» **Provided entries**
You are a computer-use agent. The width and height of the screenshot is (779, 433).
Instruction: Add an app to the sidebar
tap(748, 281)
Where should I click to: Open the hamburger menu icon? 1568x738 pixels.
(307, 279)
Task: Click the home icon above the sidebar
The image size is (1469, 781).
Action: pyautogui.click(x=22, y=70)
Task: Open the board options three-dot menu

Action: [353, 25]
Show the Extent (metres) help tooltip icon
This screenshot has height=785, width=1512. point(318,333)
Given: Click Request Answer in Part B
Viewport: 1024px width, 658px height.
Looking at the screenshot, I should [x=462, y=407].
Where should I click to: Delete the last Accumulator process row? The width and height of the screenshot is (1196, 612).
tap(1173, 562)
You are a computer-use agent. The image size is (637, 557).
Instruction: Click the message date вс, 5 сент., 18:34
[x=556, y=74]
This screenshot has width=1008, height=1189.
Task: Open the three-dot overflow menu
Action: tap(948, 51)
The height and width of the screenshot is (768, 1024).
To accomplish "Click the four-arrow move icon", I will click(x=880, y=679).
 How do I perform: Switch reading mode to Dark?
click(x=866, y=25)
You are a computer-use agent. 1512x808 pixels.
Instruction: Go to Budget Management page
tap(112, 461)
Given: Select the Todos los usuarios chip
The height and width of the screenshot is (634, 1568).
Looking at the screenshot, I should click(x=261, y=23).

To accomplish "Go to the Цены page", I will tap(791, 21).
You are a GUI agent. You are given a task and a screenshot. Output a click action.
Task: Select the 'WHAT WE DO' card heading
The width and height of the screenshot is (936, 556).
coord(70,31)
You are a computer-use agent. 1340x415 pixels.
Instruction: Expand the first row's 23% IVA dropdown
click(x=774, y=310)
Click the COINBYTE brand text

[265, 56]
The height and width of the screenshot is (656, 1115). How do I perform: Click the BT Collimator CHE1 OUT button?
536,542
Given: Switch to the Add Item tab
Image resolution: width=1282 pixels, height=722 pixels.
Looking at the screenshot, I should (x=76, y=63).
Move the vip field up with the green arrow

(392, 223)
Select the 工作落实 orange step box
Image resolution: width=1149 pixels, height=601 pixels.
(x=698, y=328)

» **Problem description**
The reply must repeat all of the records precisely.

» **Response**
You are a computer-use agent. The width and height of the screenshot is (779, 433).
Instruction: Add an app to the sidebar
tap(748, 281)
Where should I click to: Open the hamburger menu icon? 1568x738 pixels.
(307, 279)
Task: Click the home icon above the sidebar
The image size is (1469, 781).
Action: pyautogui.click(x=22, y=70)
Task: Open the board options three-dot menu

Action: [353, 25]
Show the Extent (metres) help tooltip icon
This screenshot has height=785, width=1512. point(318,333)
Given: Click Request Answer in Part B
Viewport: 1024px width, 658px height.
Looking at the screenshot, I should [x=462, y=407].
Where should I click to: Delete the last Accumulator process row? The width and height of the screenshot is (1196, 612).
tap(1173, 562)
You are a computer-use agent. The image size is (637, 557).
Instruction: Click the message date вс, 5 сент., 18:34
[x=556, y=74]
This screenshot has width=1008, height=1189.
Task: Open the three-dot overflow menu
Action: tap(948, 51)
The height and width of the screenshot is (768, 1024).
To accomplish "Click the four-arrow move icon", I will click(x=880, y=679).
 How do I perform: Switch reading mode to Dark?
click(x=866, y=25)
You are a computer-use agent. 1512x808 pixels.
Instruction: Go to Budget Management page
tap(112, 461)
Given: Select the Todos los usuarios chip
The height and width of the screenshot is (634, 1568).
Looking at the screenshot, I should click(x=261, y=23).

To accomplish "Go to the Цены page", I will tap(791, 21).
You are a GUI agent. You are given a task and a screenshot. Output a click action.
Task: Select the 'WHAT WE DO' card heading
The width and height of the screenshot is (936, 556).
coord(70,31)
You are a computer-use agent. 1340x415 pixels.
Instruction: Expand the first row's 23% IVA dropdown
click(x=774, y=310)
Click the COINBYTE brand text

[265, 56]
The height and width of the screenshot is (656, 1115). How do I perform: Click the BT Collimator CHE1 OUT button?
536,542
Given: Switch to the Add Item tab
Image resolution: width=1282 pixels, height=722 pixels.
Looking at the screenshot, I should (x=76, y=63).
Move the vip field up with the green arrow

(392, 223)
Select the 工作落实 orange step box
Image resolution: width=1149 pixels, height=601 pixels.
(x=698, y=328)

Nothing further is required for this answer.